BAGHDAD, 5 February 2007 — More bombings shook Baghdad yesterday a day after a massive blast tore through a crowded market, killing 130 people in the second deadliest attack in Iraq since the March 2003 invasion. The latest bombings killed at least 15 people, including four policemen, security sources said.
The US military yesterday revealed that four US helicopters which crashed in the past two weeks killing a total of 20 troops and private security guards had been shot down by insurgents.
US military spokesman Maj. Gen. William Caldwell said it appeared as if the four helicopters had taken “some kind of anti-Iraqi ground fire” which brought them down.
Yesterday’s attacks, which follow a week of bombings in mainly Shiite areas, came ahead of a massive security operation by a combined US-Iraqi force aimed at stabilizing the violence-wracked city.
Security sources said Saturday’s blast, which also wounded more than 300, was caused by a suicide bomber who blew up his truck in Baghdad’s central Sadiriya market in a mainly Shiite district.
Embattled Prime Minister Nuri Al-Maliki blamed the attack on Sunni Arab followers of executed President Saddam Hussein.
The devastation caused by the bomb was apparent yesterday, the long, narrow street where the Sadiriya market is situated still littered with debris and rubble from dozens of gutted shops.
A steel balcony railing trailed to the ground like a twisted grey ribbon as shocked residents picked through the rubble against an apocalyptic background. Buildings looked as if they had been hit by artillery or air strikes.
The blast was the worst attack since coordinated car bombings in the Shiite district of Sadr City last Nov. 23 killed at least 202 people. Yesterday, Iraqi soldiers sealed off the blast site as angry Sadiriya residents expressed their fury at the government and its ally the US. “Why they are targeting this place again and again? Just because we are Shiites,” one resident said.
“All the 13 families from these two buildings were annihilated,” volunteer Haider Al-Atbi told AFP, pointing at two collapsed buildings. Sadiriya, a Shiite stronghold, made an easy target for Sunni insurgents.
As if to ram home their message, insurgents exploded more bombs in the bloodied capital yesterday, killing another 15 people just days after a US intelligence report described parts of the Iraq conflict as a civil war.

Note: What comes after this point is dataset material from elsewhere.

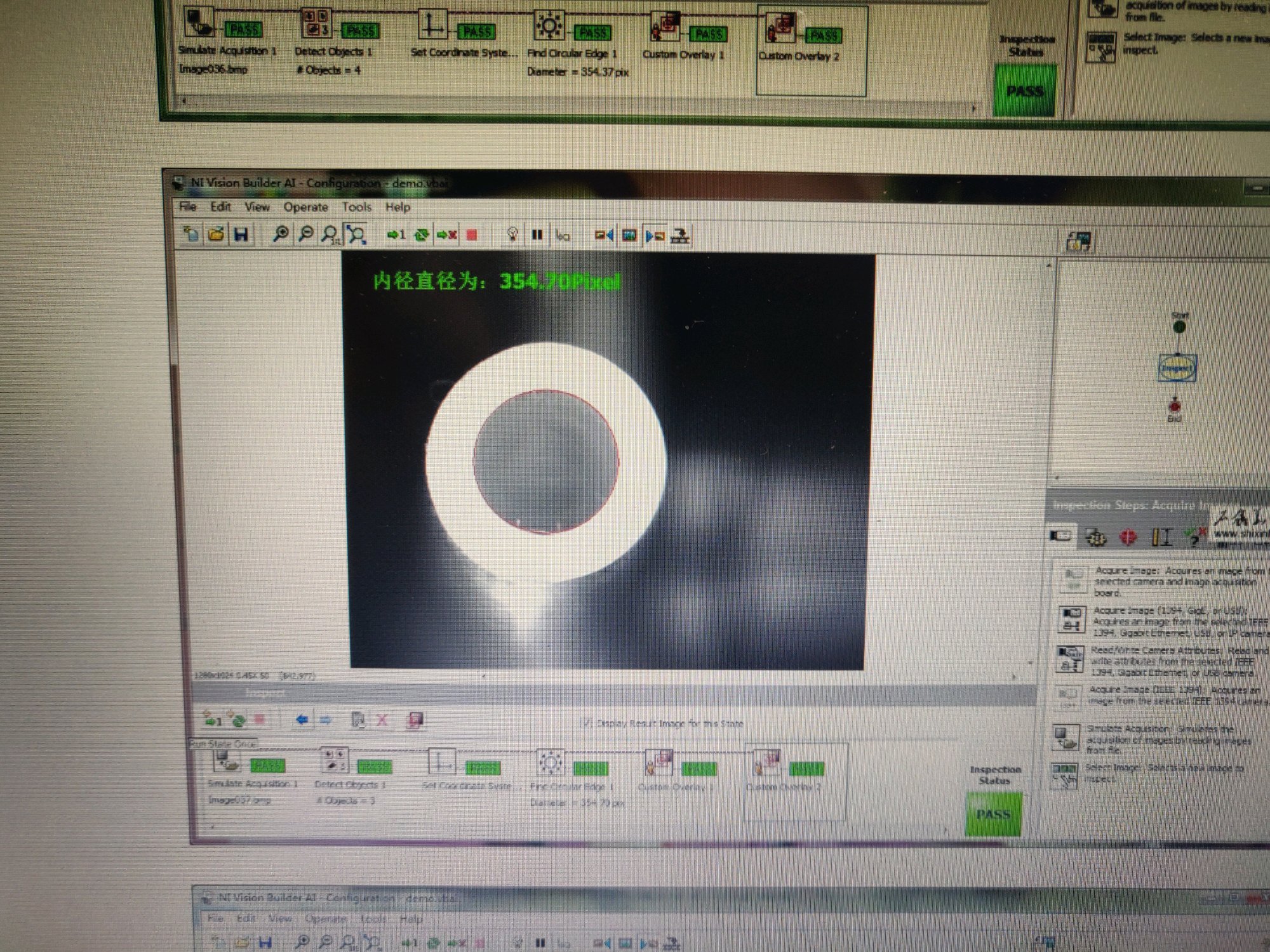Image resolution: width=1270 pixels, height=952 pixels.
Task: Open the Tools menu in the middle window
Action: pyautogui.click(x=356, y=208)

A police patrol in the Al-Qasra district was one target of yesterday’s roadside bomb attacks, with four policemen killed and another four wounded, security sources said.
Another car bomb near a bus station left four people dead and seven wounded, and two employees of cellular telephone company Ateer were ambushed and shot dead.
The government pointed the finger at militants infiltrating from neighboring Syria, with which Iraq restored diplomatic relations only late last year. “What we see on the streets of Baghdad, 50 percent of it is coming from Syria,” government spokesman Ali Al-Dabbagh said. “I confirm that 50 percent of the murders and bombings are by Arab extremists from Syria.” In Damascus, an official source called Dabbagh’s comments “contrary to reality and aimed at harming relations between Iraq and Syria that Damascus wants to strengthen and develop.”